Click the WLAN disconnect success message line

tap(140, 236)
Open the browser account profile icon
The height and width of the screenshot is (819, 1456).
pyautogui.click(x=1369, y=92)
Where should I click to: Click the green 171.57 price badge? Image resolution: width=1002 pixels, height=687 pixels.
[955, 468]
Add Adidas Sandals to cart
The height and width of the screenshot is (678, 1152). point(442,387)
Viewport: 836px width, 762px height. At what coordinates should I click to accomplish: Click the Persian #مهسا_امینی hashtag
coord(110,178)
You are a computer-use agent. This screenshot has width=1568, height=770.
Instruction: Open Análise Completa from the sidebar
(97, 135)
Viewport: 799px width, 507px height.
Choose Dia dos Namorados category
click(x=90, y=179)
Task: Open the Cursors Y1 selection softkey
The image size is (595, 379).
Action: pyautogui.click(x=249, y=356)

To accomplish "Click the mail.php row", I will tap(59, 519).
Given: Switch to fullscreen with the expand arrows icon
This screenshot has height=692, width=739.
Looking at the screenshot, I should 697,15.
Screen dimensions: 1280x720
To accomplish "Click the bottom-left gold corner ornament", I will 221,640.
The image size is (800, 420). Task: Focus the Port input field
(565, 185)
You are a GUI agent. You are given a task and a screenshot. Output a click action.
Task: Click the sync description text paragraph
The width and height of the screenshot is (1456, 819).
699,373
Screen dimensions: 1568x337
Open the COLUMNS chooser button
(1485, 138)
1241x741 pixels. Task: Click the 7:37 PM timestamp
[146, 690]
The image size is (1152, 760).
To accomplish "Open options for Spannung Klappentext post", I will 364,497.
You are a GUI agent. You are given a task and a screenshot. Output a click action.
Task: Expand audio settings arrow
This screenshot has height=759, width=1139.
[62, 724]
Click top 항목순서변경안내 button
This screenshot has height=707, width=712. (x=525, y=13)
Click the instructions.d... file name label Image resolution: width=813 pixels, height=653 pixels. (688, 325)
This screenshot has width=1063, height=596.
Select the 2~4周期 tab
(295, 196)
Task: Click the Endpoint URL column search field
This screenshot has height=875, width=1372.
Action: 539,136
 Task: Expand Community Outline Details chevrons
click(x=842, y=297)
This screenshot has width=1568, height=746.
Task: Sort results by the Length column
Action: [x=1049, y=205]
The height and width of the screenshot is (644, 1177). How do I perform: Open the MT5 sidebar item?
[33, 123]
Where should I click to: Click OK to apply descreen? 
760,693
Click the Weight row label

--- --- ---

◆ Task requirements:
Where a line of the records contains the word "label", copy that line.

◆ Problem solution:
Click the instructions.d... file name label Image resolution: width=813 pixels, height=653 pixels. (688, 325)
Click the Weight row label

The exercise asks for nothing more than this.